Problems to work on.
1 – Answer these questions about the commentary on Obama's same-sex marriage stance:
(a) In what year did Obama sign a questionnaire favoring legal same-sex marriage?
(b) How much did Eich give to support Prop 8?
(c) What position did Obama take on the question during his 2000 run for a House seat?
2 – Rewrite the commentary on Obama's same-sex marriage stance starting at "Indeed, long before" and ending at "and a woman.", substituting "survey" for "questionnaire".
3 – Write the next part of the commentary on Obama's same-sex marriage stance, picking up after its final sentence.

The Times Magazine has a feature based on a new book, Forcing the Spring: Inside the Fight for Marriage Equality, that discusses the President’s “evolution” towards supporting same-sex marriage. I put “evolution” in quotes because it does not seem, in the least, to have been an evolution in the sense that views evolved. Rather, the “evolution” was in terms of politics, and when it would be societally and politically acceptable for publicly voicing this opinion.

As early as 1996, State Senator Obama was clearly and steadfastly in favor of SSM. But as his political “ambitions grew,” that position retreated.

Indeed, long before Obama publicly stated that he was against same-sex marriage, he was on the record supporting it. As an Illinois State Senate candidate from Chicago’s liberal Hyde Park enclave, Obama signed a questionnaire in 1996 saying, “I favor legalizing same-sex marriages, and would fight efforts to prohibit such marriages.” But as his ambitions grew, and with them the need to appeal to a more politically diverse electorate, his position shifted.

In the course of an unsuccessful run for a House seat in 2000, he said he was “undecided” on the question. By the time he campaigned for the presidency, he had staked out an even safer political position: Citing his Christian faith, he said he believed marriage to be the sacred union of a man and a woman.

This story makes it really, really difficult to stomach attacks on Brandon Eich. At the exact moment Eich gave $1,000 to support Prop 8, Obama was in the exact same position. They both professed a belief in their Christian faith which led to opposition to same-sex marriage. It seems only one of them truly held that belief.

By 2011, with the tides beginning to turn, Obama started to sense that it may be more acceptable to take the “evolving position.”

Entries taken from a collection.
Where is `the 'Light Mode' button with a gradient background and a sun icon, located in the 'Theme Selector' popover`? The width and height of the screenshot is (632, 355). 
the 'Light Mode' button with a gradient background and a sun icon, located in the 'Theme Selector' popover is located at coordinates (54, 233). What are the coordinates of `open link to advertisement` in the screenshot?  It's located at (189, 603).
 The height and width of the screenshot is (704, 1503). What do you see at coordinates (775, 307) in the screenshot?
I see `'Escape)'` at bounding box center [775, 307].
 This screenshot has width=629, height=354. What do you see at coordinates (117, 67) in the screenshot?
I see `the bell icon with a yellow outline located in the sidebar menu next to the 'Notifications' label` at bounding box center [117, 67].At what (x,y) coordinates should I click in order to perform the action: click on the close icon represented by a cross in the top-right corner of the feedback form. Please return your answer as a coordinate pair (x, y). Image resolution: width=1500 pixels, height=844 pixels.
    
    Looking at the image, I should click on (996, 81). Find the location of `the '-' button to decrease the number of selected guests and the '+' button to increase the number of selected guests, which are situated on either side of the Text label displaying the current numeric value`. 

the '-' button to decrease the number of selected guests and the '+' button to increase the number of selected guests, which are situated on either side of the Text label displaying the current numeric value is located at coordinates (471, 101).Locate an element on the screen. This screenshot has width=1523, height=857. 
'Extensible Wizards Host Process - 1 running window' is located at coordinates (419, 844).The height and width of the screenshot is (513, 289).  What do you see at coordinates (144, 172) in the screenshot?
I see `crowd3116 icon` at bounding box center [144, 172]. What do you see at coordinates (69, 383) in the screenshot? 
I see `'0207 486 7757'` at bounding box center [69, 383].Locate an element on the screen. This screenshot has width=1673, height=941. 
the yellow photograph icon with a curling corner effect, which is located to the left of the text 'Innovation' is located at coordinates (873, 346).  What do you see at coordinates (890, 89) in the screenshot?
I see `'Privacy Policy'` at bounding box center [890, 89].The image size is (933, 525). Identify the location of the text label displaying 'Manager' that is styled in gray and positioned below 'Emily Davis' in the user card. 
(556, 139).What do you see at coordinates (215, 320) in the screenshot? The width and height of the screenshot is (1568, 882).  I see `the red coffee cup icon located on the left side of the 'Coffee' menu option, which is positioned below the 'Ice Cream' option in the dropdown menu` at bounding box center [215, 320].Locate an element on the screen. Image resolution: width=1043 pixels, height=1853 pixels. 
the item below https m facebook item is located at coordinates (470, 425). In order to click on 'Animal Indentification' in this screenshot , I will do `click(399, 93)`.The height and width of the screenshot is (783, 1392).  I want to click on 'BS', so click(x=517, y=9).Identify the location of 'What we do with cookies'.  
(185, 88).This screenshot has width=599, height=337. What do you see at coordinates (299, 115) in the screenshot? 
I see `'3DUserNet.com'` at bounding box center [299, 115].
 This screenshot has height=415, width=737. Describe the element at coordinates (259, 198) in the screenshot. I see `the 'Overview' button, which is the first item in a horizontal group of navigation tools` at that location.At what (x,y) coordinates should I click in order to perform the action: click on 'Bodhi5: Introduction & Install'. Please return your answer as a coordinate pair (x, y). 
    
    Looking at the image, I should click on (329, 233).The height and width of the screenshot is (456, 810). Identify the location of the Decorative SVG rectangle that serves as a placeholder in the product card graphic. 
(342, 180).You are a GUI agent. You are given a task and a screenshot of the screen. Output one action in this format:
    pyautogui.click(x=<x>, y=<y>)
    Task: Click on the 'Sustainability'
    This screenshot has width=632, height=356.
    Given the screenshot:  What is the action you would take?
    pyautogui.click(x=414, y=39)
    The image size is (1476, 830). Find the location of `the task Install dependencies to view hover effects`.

Task-by-task results.
1 –
(a) 1996
(b) $1,000
(c) He said he was "undecided."

2 –
Indeed, long before Obama publicly stated that he was against same-sex marriage, he was on the record supporting it. As an Illinois State Senate candidate from Chicago’s liberal Hyde Park enclave, Obama signed a survey in 1996 saying, “I favor legalizing same-sex marriages, and would fight efforts to prohibit such marriages.” But as his ambitions grew, and with them the need to appeal to a more politically diverse electorate, his position shifted.

In the course of an unsuccessful run for a House seat in 2000, he said he was “undecided” on the question. By the time he campaigned for the presidency, he had staked out an even safer political position: Citing his Christian faith, he said he believed marriage to be the sacred union of a man and a woman.

3 –
Griffin and a team of veteran political operatives were using the litigation to mount a campaign intended to frame same-sex marriage as a civil right. They were working to create a political climate that would make the Supreme Court, which was disinclined to get too far out in front of public opinion, comfortable enough to rule in their favor. But the president was standing in their way. His opposition to same-sex marriage had been cited repeatedly by Proposition 8’s defenders as evidence that people who wanted to retain the traditional definition of marriage were not motivated by prejudice. Though Obama had recently taken to saying that his views on the matter were “evolving,” Griffin worried that they were moving too slowly to help with his cause. …

When Obama finally arrived, he willed himself to be direct.

“Mr. President,” he said, “how can we help you evolve more quickly?”

When I spoke with Griffin a few days later, he recalled Obama’s saying, “I think you can tell from what I have done so far the direction that I am headed.” …

“The sense I got from him,” Griffin said, “was, ‘Give me credit — look what I have already done.’ ” But Obama’s campaign for a second term was in full swing, and he was not going to be pushed any further on the issue. A few months later at a fund-raiser in Los Angeles, Griffin had a private conversation with Michelle Obama, in which she indicated that her husband had given as much support as he could at the time.

Her message, he told his team, was clear: “Hang in there with us, and we’ll be with you after the election.”

The “civil rights issue of our day” could wait until “after the election.” Excuse me if I’m not persuaded.

Ultimately, what led the “evolution” to hasten was the election itself, and the recognition that more votes were to be had by posturing towards support of SSM, but not really supporting it.

But by November 2011, it was becoming increasingly clear that continuing to sidestep the issue came with its own set of costs. The campaign’s internal polling revealed that the issue was a touchstone for likely Obama voters under 30. The campaign needed those voters to turn out in the record numbers they had four years earlier, and the biggest impediment was Obama’s refusal to say he favored allowing gay couples to wed.

“We understood that this would be galvanizing to some voters and be difficult with other voters,” said Jim Messina, the manager of Obama’s 2012 campaign.

Then, and only then, was the President willing to tell people where he actually stood (in most quarters outside the Beltway this would be called telling the truth):

Caught between countervailing political forces, Obama called his top aides together and said that if asked again for his position, he both wanted and needed to drop the pretense and tell people where he really stood.

“The politics of authenticity — not just the politics, but his own sense of authenticity — required that he finally step forward,” Axelrod said. “And the president understood that.”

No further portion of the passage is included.